フランス人研究者による「大津絵」ガイドブック
2016年刊行。筆者のクリストフ・マルケ(Christophe Marquet)は1965年生まれ。フランス人で、日本近世・近代美術史と、出版文化史の研究者である。
オリジナルのフランス版は2015年に刊行されている。フランスで書かれたガイドブックが日本に逆輸入されているわけである。
内容はこんな感じ
江戸時代、東海道の宿場町大津で売られていた「大津絵」。無名の絵師たちによって描かれた庶民画は、旅の土産として庶民に絶大な人気を博していた。神々や仏の姿、鬼、動物、そしてさまざまな人々。ユーモラスなタッチで描かれた「大津絵」の魅力と歴史を紹介。近年の再評価の流れについても概説する。
目次
本書の構成は以下の通り
- はじめに
- 第一章 江戸の庶民絵画、大津絵の歴史
- 第二章 楠瀬日年の『大津絵』
- 第三章 楠瀬日年と大津絵 ―― 再発見と創作
- おわりに
江戸時代に大流行していた「大津絵」
大津絵は寛永年間(1624~44)頃から描かれ始め、明治初期まで長きにわたって絶大な人気を博した。250年以上の歴史を持つ庶民画である。東海道大津宿の定番土産として著名な存在であった。
特定の作者はなく、名もなき絵師たちによって描き継がれきたもので、早く安く大量にと、量産を前提としていた商業絵画であるために、独特のユニーク画風が形成されている。wikipedia先生から引用させて頂くとこんな感じの絵柄である。ヘタウマの魅力という奴だろうか。

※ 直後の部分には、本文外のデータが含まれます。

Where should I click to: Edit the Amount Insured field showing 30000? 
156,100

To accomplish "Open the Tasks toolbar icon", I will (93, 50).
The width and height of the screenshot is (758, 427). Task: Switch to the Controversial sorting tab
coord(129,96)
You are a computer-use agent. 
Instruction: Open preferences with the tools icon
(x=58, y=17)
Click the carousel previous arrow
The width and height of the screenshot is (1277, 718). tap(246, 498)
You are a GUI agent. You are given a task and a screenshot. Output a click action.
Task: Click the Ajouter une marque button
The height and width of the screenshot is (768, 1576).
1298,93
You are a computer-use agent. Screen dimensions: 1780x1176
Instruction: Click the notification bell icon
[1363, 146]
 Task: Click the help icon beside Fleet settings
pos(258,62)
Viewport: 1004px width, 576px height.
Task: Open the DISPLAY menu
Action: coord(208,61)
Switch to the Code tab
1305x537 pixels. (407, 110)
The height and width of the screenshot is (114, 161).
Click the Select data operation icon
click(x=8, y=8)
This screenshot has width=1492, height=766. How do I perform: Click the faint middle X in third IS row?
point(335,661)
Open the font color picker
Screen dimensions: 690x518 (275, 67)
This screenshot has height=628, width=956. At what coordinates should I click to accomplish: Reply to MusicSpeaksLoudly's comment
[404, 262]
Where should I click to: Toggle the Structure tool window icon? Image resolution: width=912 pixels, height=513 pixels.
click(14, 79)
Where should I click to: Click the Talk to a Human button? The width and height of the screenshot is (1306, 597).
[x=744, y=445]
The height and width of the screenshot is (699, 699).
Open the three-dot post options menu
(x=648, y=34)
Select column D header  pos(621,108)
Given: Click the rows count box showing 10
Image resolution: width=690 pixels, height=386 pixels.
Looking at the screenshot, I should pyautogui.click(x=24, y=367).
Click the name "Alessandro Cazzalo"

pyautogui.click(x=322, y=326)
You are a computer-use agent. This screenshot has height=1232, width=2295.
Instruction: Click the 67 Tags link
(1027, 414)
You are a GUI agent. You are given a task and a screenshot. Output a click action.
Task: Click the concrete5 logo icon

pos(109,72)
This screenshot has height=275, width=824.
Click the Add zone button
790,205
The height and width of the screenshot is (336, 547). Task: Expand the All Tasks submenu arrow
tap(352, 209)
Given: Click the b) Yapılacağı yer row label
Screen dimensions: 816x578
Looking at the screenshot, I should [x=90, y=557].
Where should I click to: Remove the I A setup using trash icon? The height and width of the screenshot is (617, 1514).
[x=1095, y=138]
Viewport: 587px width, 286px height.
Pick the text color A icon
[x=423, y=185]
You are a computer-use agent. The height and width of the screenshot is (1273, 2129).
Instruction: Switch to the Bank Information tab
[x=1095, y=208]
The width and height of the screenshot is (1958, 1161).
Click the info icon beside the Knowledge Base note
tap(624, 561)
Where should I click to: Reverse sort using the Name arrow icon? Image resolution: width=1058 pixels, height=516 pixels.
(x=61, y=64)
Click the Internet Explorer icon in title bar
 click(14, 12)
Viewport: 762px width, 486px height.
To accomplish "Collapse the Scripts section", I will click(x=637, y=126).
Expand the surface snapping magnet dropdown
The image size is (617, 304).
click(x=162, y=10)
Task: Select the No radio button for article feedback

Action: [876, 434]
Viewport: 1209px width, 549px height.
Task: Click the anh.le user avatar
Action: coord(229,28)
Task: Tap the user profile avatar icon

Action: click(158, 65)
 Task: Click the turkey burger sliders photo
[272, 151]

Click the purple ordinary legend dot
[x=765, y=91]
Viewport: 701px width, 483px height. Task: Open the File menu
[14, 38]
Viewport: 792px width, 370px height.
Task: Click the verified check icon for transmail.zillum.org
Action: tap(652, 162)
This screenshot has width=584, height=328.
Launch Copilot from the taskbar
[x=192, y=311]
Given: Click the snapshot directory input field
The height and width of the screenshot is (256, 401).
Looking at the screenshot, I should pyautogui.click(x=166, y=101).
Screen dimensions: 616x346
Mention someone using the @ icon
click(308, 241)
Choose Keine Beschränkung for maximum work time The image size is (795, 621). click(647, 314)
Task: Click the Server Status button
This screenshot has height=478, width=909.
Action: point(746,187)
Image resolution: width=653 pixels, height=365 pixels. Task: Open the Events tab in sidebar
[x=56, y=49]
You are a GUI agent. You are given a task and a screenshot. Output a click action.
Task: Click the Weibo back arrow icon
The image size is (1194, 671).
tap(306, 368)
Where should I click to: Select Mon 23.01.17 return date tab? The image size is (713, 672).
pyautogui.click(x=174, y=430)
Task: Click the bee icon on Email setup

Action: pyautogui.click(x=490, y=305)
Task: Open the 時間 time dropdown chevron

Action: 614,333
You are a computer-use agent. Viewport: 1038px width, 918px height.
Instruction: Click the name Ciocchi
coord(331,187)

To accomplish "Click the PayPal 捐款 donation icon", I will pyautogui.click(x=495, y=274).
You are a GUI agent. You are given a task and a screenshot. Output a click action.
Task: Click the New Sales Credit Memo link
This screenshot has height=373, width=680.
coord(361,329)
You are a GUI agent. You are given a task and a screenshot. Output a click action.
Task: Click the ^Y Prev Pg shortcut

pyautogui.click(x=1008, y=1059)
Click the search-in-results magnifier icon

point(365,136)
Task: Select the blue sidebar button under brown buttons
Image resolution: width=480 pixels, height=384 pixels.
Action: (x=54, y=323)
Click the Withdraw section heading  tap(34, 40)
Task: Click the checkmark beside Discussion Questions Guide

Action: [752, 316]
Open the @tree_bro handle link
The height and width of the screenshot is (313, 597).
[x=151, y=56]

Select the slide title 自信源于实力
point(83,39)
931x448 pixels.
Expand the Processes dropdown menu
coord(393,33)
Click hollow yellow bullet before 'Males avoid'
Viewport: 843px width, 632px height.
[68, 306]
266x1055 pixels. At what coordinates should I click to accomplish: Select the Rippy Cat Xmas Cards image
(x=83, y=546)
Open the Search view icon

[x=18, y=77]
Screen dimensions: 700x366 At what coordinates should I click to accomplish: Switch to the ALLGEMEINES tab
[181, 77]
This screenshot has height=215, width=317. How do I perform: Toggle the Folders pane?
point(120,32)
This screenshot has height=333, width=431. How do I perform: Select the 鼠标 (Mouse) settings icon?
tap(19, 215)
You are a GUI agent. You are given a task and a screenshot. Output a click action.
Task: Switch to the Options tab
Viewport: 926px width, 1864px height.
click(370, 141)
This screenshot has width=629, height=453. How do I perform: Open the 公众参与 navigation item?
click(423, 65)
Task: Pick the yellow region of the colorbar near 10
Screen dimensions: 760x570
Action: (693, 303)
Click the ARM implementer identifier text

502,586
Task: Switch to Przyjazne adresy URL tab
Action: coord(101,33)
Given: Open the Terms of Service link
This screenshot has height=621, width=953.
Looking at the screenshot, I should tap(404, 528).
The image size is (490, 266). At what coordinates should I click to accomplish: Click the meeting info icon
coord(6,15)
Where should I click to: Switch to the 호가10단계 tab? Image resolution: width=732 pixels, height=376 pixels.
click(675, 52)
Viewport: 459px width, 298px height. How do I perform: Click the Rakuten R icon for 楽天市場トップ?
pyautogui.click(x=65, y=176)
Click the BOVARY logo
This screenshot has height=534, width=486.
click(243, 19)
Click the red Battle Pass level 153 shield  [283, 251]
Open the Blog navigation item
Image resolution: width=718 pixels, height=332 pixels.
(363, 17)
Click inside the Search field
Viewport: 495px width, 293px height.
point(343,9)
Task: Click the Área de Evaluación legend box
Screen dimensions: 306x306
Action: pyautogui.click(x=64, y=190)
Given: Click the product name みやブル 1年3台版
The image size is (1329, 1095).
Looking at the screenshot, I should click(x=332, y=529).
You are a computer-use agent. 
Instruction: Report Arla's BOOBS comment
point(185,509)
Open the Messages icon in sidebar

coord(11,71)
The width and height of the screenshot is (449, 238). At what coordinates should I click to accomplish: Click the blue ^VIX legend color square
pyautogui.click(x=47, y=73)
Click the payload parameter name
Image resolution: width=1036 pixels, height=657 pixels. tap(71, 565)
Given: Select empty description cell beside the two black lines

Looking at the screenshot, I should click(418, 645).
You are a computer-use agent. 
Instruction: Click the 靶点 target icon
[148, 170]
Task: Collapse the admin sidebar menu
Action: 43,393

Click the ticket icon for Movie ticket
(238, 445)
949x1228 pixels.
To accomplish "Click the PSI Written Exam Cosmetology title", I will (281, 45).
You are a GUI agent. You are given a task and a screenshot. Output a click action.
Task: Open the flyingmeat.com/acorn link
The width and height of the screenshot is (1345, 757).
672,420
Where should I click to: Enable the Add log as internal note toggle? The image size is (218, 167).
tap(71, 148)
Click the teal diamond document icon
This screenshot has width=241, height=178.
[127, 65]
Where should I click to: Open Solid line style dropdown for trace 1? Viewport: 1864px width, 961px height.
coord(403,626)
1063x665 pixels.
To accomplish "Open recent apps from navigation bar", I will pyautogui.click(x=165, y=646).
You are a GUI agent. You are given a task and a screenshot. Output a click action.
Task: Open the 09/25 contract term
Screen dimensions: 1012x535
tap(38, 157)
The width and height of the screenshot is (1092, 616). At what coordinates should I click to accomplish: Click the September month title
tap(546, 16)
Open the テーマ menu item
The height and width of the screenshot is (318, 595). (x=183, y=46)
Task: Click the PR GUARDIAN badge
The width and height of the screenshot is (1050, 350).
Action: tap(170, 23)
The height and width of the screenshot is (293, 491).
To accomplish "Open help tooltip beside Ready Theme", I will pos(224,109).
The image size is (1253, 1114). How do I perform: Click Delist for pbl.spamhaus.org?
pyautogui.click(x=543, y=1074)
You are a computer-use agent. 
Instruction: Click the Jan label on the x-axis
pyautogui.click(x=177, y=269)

「鬼の念仏」は、念仏を唱えて善行を積んでいるように見えても、本性は鬼なのではないか?上っ面だけ整えてもダメなのだとする戒めが説かれる。片方の角が折れているのは、我が折られ、改心した状態を表している。
大津絵 - Wikipediaより鬼の寒念仏
原題のイラストと言っても通用しそうなコミカルなタッチである。あともう一枚挙げておこう。
「鬼の太鼓釣り」は、恐ろしい鬼が、持ち物の太鼓を落としてしまい、必死に釣り上げて取り返そうとするさまをユーモラスに描いている。転じて、雷避けの護符としても使われた。
大津絵 - Wikipediaより鬼の太鼓釣り
大津絵の変遷
大津絵は250年もの間流通していた絵画だけに、年代によってその意味合いが変わってきている。当初は仏画として、信仰の対象として描かれたが、歳月を経るにつれてその性格が変貌していく。画題のバリエーションも増え、風刺、諧謔、処世訓といった戒めとしての意味合いが付与されたもの。更には魔除け、護符としての性質を帯びたものまで、絵としての目的、用途が変容していくさまが実に興味深いのだ。民俗ネタ好きならわくわくするようなコンテンツと言えるだろう。
現存する大津絵は少ない
大津絵は江戸期には隆盛を極めていた。しかし、明治に入り東海道を鉄道が走るようになる。鉄道による高速移動が可能になったことで、宿場町としての大津の地位が地盤沈下していく。結果として大津絵の存在も、いつしか忘れ去れてしまった。
そもそもが気軽な土産品であり、長期にわたる保存、鑑賞を前提とした絵画ではなかったこともあり、現存する大津絵の数は非常に少ない。浮世絵のように芸術性が評価される動きも、あまりなかったようだ。
楠瀬日年の大津絵80点を収録
本書では、大正期に大津絵の魅力を再評価し、その画題の大部分を模写した楠瀬日年(くすのせにちねん)の作例を豊富に紹介している。その数、およそ80点という充実振りである。これは眺めているだけでも相当に楽しい。
楠瀬日年は本来は篆刻の世界で名を成した人物だが、多才な人物で絵画の世界でも才能を発揮した。本書で収録されている模写された大津絵は、当代風のアレンジであると批判もあったようだが、失われ行く大津絵を後世に残すと意味では意義のある挑戦であったと捉えるべきだろう。